The bill’s main elements are $319 billion for highways, $105 billion for transit: $60 billion for rail—mainly passenger rail—and $10 billion for highway safety.

To help states that are struggling with shortfalls in transportation revenue due to the coronavirus pandemic, nonfederal matching funds would not be required to access the bill’s $83.1 billion for highway and transit funding in fiscal year 2021.

In addition, it allows state transportation departments and local agencies to use $22 billion of the $83.1 billion for payroll or other operating expenses—applications that are typically prohibited for such funds.

In the Senate, the Environment and Public Works Committee unanimously cleared a $287-billion highway-only measure in July 2019. That funding represents a 27% increase over the FAST Act’s level for highways.

The Environment and Public Works’ proposal has yet to advance to the Senate floor and still needs provisions from other Senate panels that are responsible for transit and highway safety provisions. Also still to come is a revenue title, from the Finance Committee.

The Transportation and Infrastructure Committee’s top Republican, Sam Graves of Missouri, criticized the INVEST bill for “overreaching and heavy-handed mandates. Graves said the legislation would end up “transforming every single core infrastructure program into a climate change program.”
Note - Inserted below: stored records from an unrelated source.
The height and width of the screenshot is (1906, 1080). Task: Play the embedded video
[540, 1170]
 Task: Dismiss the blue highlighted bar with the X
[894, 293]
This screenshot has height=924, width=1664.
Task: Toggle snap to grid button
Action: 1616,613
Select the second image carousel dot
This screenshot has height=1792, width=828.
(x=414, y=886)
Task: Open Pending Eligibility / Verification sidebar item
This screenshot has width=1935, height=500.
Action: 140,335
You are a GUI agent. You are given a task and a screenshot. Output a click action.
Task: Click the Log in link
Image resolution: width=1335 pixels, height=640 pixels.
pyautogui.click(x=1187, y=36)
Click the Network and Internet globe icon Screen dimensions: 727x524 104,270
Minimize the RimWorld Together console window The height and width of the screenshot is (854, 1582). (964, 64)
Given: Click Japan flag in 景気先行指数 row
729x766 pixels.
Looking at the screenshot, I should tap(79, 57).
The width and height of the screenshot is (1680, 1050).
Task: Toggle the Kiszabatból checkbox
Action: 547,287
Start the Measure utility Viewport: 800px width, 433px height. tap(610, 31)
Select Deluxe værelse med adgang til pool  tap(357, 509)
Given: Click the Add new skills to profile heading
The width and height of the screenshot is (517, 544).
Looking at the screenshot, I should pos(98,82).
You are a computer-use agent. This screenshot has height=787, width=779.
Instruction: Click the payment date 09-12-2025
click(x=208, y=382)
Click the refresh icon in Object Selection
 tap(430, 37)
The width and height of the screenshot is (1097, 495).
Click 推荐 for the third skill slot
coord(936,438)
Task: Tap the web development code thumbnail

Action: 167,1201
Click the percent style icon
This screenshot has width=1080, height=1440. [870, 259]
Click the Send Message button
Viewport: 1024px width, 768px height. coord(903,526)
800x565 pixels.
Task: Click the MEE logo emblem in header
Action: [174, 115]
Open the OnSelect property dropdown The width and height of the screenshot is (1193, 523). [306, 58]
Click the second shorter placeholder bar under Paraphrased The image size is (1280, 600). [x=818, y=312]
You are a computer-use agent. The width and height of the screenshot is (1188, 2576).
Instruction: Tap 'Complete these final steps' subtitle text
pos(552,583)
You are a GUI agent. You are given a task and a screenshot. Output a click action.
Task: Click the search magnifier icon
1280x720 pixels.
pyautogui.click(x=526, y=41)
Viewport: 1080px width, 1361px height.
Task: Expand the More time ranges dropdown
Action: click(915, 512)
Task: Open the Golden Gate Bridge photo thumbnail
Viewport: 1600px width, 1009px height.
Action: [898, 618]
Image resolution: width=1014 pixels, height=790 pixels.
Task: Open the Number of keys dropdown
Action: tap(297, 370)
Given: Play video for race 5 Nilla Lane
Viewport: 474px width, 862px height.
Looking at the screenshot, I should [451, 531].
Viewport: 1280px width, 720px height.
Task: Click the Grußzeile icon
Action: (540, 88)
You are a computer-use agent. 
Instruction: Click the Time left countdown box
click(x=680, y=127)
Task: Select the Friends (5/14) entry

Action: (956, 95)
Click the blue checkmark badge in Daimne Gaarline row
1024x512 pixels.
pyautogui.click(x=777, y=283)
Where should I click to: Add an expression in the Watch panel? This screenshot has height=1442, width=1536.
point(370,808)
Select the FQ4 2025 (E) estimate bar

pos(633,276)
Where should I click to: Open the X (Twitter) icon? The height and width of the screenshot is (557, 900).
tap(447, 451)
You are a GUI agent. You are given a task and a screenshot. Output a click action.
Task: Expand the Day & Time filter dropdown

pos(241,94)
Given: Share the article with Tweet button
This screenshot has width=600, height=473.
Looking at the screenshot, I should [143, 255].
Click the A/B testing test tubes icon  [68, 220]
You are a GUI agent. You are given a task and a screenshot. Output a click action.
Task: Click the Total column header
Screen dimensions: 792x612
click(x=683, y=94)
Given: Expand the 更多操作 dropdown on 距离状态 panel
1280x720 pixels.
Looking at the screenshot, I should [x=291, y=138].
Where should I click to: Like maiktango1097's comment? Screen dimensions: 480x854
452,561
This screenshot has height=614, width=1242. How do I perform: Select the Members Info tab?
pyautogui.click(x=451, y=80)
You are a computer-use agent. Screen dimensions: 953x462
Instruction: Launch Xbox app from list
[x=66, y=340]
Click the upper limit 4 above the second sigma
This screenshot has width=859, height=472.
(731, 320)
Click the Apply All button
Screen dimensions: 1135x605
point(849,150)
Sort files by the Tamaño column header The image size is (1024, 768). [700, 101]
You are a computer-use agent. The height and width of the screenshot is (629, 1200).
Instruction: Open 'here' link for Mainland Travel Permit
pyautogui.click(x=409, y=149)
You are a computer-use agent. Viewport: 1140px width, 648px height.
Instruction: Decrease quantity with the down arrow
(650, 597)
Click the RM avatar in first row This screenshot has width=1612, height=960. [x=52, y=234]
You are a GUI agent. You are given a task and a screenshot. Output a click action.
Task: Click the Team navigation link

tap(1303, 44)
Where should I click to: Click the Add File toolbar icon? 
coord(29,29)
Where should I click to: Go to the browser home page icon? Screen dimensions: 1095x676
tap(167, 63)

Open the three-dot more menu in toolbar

He also slammed Democrats for generally leaving GOP lawmakers out of the drafting of the measure, which he referred to as “the majority’s ‘my way or the highway’ bill.”

Graves and his GOP colleagues offered an alternative bill, the Surface Transportation Advanced through Reform Technology and Efficient Review, or STARTER, Act. It includes provisions that focus on such areas as core transportation accounts, rural infrastructure needs and accelerating projects’ environmental reviews.

Possible ‘pay-fors’

The proposed legislation is silent regarding the pivotal issue for all surface transportation bills—how to raise the revenue to fully fund it. That omission was expected, because the Transportation and Infrastructure Committee’s jurisdiction doesn’t include revenue.

DeFazio has said it will take an estimated $138-billion addition to the Highway Trust Fund to fully fund the INVEST in America bill.

At a press briefing earlier on June 18, Rep. Richard Neal (D-Mass.), chairman of  the tax-writing Ways and Means Committee, discussed several sources for paying for infrastructure. Neal said Democrats plan to revive the popular, but now expired, Build America Bonds program, and also use private-activity bonds—which are a current financing tool—and other types of borrowing.

The federally subsidized, taxable Build America Bonds were created in the 2009 American Recovery and Reinvestment Act and were aimed at helping state and local governments gain access to low-cost financing for infrastructure. More than $180 billion worth of the bonds were issued before the program lapsed Dec. 31, 2010.

Pelosi said that borrowing makes sense in the current financial environment. She told reporters that “with the interest rates where they are now, there’s never been a better time for us to go big, to think big, as the head of the Fed has said to us.”

The Transportation and Infrastructure (T&I) Committee’s approval of the INVEST in America bill came after the panel considered 177 amendments to what was initially an 864-page piece of legislation.

As lawmakers slogged through the proposals, the committee adopted 34 riders proposed by Republicans and 23 from Democrats, those figures belie the Democrats’ stamp on the end product. Indeed, votes on many of the other amendments broke generally along party lines.